Anche l’Italia cerca una via pacifica. Troppi gli interessi nei Balcani per rischiare un conflitto.
Davide Sartori
GLI AVVENIMENTI
Politica e società
- Austria-Ungheria e Germania portano a conoscenza dei Governi dell'Intesa (Gran Bretagna, Russia e Francia) l’ultimatum asburgico alla Serbia, giustificandone il tenore.
- Il Governo austro-ungarico ufficiosamente annuncia che il Ministro austro-ungarico a Belgrado ha ordine di abbandonare la città col personale diplomatico, qualora, allo scadere dell’ultimatum, la Serbia non dichiari di accogliere, senza alcuna riserva, tutte le richieste della nota.
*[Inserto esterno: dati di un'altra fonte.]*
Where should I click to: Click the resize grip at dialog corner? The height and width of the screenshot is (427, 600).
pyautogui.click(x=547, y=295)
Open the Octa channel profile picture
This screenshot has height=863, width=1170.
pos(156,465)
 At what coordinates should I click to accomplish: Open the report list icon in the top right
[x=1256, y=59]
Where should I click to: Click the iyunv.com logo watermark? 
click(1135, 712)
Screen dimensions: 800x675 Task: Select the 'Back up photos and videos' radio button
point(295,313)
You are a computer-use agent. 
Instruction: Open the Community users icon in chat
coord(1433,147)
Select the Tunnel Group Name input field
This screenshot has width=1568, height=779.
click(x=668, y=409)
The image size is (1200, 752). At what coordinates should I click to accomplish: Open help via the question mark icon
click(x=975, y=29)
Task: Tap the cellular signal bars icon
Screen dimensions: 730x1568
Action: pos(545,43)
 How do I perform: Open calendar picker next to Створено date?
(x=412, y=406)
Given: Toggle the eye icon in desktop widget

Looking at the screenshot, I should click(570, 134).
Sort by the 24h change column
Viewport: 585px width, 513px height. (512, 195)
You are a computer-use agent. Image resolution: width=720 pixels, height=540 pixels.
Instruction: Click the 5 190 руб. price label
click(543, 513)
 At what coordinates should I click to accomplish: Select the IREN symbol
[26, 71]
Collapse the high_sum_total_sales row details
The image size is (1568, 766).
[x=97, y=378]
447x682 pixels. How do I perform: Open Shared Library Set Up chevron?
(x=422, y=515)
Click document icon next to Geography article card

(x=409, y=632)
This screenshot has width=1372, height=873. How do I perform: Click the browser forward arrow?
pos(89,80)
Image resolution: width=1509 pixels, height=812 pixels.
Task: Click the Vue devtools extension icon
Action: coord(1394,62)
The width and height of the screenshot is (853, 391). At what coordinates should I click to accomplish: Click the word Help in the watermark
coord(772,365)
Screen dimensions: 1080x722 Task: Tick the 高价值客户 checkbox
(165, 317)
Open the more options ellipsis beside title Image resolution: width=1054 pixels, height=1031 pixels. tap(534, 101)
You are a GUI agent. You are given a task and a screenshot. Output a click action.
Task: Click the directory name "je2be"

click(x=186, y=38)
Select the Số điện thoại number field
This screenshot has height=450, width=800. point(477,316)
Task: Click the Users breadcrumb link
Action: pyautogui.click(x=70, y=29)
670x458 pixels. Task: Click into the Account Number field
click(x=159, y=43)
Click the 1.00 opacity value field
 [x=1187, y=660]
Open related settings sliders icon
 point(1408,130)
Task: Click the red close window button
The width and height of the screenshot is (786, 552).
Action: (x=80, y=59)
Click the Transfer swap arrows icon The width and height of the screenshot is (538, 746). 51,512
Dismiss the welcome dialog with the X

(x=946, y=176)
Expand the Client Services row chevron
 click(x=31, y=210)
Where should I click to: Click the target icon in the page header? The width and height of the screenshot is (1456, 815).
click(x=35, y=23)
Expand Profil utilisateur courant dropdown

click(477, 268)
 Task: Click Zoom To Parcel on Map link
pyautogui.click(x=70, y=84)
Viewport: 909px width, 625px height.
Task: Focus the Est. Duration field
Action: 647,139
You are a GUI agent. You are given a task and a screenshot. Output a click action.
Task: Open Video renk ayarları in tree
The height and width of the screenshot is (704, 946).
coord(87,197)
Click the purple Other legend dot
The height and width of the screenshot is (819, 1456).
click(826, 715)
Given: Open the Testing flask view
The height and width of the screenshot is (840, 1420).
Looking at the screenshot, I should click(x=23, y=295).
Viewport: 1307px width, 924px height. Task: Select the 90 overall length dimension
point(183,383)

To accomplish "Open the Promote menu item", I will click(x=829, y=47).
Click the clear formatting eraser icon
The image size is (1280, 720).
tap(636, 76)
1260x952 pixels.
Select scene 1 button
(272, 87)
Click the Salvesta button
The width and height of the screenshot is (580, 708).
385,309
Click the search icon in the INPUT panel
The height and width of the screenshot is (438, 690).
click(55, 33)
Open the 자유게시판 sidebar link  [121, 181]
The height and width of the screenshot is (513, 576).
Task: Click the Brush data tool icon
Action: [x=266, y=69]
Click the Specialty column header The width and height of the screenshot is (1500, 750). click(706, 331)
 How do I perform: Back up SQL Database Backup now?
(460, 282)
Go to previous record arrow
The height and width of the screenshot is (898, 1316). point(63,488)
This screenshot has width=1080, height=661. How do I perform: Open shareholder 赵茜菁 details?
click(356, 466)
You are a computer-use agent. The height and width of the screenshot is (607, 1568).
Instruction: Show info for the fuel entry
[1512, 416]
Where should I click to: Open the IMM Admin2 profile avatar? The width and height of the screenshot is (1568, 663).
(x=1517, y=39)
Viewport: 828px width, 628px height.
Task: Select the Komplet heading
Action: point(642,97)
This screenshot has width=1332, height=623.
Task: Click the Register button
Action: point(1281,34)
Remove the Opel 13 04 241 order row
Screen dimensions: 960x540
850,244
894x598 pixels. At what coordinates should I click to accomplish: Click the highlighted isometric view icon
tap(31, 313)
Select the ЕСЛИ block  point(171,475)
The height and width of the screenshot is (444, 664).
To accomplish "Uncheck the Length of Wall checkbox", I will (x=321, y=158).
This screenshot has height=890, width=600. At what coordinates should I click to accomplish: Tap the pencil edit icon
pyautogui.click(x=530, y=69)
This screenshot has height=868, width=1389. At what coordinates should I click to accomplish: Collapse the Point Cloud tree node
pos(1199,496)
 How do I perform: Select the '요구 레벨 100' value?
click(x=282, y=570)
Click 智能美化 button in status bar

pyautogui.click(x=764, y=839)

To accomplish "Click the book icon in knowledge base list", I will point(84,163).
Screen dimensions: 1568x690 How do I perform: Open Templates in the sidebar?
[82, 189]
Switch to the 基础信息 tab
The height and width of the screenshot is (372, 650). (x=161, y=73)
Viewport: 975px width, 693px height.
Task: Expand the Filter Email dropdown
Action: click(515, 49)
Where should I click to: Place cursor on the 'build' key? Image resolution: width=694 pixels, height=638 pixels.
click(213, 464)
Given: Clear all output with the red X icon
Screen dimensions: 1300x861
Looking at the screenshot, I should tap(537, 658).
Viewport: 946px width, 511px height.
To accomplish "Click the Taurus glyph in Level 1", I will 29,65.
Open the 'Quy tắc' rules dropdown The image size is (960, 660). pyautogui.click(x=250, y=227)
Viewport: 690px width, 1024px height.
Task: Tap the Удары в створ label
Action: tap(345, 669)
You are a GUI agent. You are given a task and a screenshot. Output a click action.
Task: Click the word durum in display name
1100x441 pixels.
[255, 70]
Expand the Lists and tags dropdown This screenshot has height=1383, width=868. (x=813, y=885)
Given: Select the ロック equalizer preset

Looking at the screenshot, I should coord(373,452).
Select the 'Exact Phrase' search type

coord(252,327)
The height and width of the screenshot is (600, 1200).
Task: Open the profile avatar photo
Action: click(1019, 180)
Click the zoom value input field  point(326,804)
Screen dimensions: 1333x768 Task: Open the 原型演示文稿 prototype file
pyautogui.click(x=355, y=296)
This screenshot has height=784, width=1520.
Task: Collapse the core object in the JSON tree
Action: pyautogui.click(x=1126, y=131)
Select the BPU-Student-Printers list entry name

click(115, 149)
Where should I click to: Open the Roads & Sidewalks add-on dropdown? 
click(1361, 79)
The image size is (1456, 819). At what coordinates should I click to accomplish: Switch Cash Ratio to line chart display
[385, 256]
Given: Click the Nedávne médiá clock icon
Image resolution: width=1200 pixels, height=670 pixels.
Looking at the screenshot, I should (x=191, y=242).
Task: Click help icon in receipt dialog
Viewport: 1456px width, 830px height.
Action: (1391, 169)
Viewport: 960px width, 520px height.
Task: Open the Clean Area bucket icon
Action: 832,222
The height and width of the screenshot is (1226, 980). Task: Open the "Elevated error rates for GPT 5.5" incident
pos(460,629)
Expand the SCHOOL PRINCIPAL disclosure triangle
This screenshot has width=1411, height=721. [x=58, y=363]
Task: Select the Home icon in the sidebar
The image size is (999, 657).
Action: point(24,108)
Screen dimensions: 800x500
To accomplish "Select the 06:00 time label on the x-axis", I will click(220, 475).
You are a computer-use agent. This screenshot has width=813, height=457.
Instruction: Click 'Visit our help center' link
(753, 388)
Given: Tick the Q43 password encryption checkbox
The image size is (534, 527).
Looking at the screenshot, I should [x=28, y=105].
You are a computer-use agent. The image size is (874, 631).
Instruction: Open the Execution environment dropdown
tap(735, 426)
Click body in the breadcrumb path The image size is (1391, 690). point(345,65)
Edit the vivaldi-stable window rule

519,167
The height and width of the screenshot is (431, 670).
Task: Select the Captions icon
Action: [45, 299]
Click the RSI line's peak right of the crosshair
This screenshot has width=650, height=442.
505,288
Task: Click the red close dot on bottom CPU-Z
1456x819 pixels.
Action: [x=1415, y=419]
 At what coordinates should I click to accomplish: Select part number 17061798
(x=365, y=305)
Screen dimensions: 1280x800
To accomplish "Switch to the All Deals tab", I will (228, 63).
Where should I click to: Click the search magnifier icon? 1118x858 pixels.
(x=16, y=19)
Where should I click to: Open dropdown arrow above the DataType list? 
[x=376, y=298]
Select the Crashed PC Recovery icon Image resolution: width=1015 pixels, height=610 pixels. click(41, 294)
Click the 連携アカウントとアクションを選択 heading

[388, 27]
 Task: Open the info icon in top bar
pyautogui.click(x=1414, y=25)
- Il conte Tisza, Primo Ministro ungherese, dichiara alla Camera, che, dato il contenuto delle richieste fatte alla Serbia, esse non possono essere oggetto di lunghe trattative.
- Informato dei termini dell'ultimatum austriaco, Sazonov, Ministro degli esteri russo, dichiara: "E’ una guerra europea”.
- Il Consiglio dei Ministri russo delibera di richiedere all'Austria-Ungheria di prolungare il termine dell’ultimatum e di non impegnarsi in ostilità; inoltre consiglia la Serbia di non opporsi a una eventuale invasione austriaca e chiede allo Zar di autorizzare la mobilitazione parziale lungo il confine con l'Austria.
- Il Governo belga dichiara che, in caso di guerra, il Belgio rimarrà neutrale.
- Churchill, primo Lord dell’Ammiragliato e Ministro delle munizioni, invia un primo avviso alla flotta inglese, ma non è ancora un allarme generale.
- Il Ministro degli esteri britannico Grey propone una conferenza internazionale, al fine di evitare la guerra.
- Anche Paul Cambon, Ambasciatore francese a Londra, propone una conferenza internazionale e annuncia che la Francia sarà a fianco della Russia nel caso di una guerra contro l’Austria-Ungheria.
- A Roma il Governo italiano mantiene una posizione conciliante nei confronti della crisi balcanica.
- Il Primo ministro serbo Pašić rientra a Belgrado.
- In Serbia il reggente principe Alessandro si appella allo Zar, mentre cresce il movimento rivoluzionario a San Pietroburgo.
- Fallisce la Conferenza sull’Home Rule irlandese.
Parole d'epoca
Alessandro I
Principe reggente serbo
Telegramma allo Zar Nicola II
THE Austro-Hungarian Government yesterday evening presented to the Servian Government a note respecting the outrage at Serajevo. Servia, aware of her international obligations, has declared, ever since the horrible crime was committed, that she condemned it, and that she was ready to open an enquiry in Servia if the complicity of certain of her subjects were proved at the trial instituted by the Austro-Hungarian authorities.
The demands contained in the Austro-Hungarian note are, however; unnecessarily humiliating for Servia, and incompatible with her dignity as an independent State. for instance, we are peremptorily called upon to insert a declaration by the Government in the "Official Journal," and for an order from the Sovereign to the army, in which we are to check the spirit of hostility towards Austria and to blame ourselves for criminal weakness as regards our treacherous intrigues.
We are further required to admit Austro-Hungarian officials into Servia to take part with our officials at the trial and to superintend the carrying out of the other conditions laid down in the note. We are required to accept these demands in their entirety within forty-eight hours, failing which the Austro-Hungarian Legation will leave Belgrade.
We are prepared to accept those of the AustroHungarian conditions which are compatible with the position of an independent State, as well as those to which your Majesty may advise us to agree, and all those persons whose complicity in the crime may be proved will be severely punished by us.
Certain of the demands could not be carried out without changes in our legislation, which would need time.
We have been allowed too short a time limit.
We may be attacked at the expiration of the time limit by the Austro-Hungarian army which is concentrating upon our frontier.
We are unable to defend ourselves and we beg your Majesty to come to our aid as soon as possible.
The much appreciated goodwill which your Majesty has so often shown towards us inspires us with the firm belief that once again our appeal to your noble Slav heart will not pass unheeded.